Whack! (thud, thadump,
creak, sqush, skadimp)
The body fell,
crushing me beneath its plentiful bosom (what a way to wake up!).
Pins and needles, sharp nails, cuticles galore! Ay, what a life! Next,
i expect, little J. Horner will have me thrust into a Christmas pie
to pull out a plum (a plum indeed! And a plumbed plum at that!!)
At least my nail
is finally being cut (click go the shears, click, click, click). I must
say, a shorter, squarer, fingernail is more my style (and quite the
vogue).
I tell you what,
in the olden days it wasnt so hard. A thumb could get some peace
and quiet once in a while (go overseas, see the sights, a real thumbs
up, it was). But now, oh now, only a dislocation means rest for a while,
some time off to relax. But at what price? My pride. I think not, i
pride myself on my pride and ...
No, these arent
the days of pomp, pageantry, show and shame, gentleness and gentility,
immortality, immorality. These arent the days of Gloves (creamy,
peachy, suede, silk, beaded, embroidered, pretty gloves). These are
the days of gloves (smelly, sticky, powdery, plasticky) surgical gloves.

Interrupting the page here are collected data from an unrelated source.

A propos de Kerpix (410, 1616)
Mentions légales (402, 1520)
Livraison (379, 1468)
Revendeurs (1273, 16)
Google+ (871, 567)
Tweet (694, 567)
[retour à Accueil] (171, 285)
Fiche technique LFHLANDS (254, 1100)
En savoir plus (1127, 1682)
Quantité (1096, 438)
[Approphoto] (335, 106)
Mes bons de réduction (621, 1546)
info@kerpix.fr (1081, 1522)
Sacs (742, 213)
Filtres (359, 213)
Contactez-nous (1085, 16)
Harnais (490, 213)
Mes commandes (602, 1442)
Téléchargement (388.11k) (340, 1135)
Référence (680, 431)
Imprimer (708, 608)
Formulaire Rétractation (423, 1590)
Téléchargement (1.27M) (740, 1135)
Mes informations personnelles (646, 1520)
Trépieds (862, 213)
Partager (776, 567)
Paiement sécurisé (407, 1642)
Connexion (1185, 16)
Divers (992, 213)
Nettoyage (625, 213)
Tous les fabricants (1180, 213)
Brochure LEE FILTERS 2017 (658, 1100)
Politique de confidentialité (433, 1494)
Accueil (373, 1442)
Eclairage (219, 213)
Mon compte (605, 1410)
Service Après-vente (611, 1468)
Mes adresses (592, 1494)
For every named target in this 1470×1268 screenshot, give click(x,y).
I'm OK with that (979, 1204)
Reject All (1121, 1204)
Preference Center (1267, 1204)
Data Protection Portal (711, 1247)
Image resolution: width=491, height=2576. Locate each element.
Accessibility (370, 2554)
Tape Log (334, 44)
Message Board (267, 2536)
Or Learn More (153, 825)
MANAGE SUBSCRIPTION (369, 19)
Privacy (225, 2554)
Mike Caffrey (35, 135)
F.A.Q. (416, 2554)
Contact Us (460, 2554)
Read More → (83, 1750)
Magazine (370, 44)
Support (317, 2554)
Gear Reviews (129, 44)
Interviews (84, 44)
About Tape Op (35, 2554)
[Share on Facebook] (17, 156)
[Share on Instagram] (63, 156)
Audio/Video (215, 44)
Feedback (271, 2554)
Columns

And thatll be the day when i dress up in a mutated condom!
Today is harsh
(thats for sure). I long for those moments (those happy, brief,
long-gone moments) when i still had the right to twiddle with my left
(oh, sweet creature) and not stick out like a sore thumb (gratuitous
pun intended) because i work harder than any of those other four i call
my subordinates.
Beasts. Cruel,
crude, calculating beasts they are, those fingers. Rude fingers, all
of em! Not an inch of decency among them, getting the hand on
whatever they can. Insufferable digits! Those that incessantly tease
and taunt me, hit and beat me. They say i am opposable. But it
is them (opposable, that is); They oppose all that is different and
original; all that is striking and individual, all that is nonconformist
and revolutionary. Revolutionary?! Evolutionary! If not for me,
theyd still be picking lice off the hairy back of a primate. Intolerable
digits! They are the majority, they are the ones who can pick on the
weak and the small (regardless of the fact that i am bigger and stronger
than them). Nonetheless, i dont protest, i suffer in silence as
has been my lot.
Poke, prod, pat,
penetrate, pinch. The daily routine goes on. Swoosh, swindle, sit, stray;
fondle, flick, frolic (ha!), fist. The hurdles and turmoils of the day.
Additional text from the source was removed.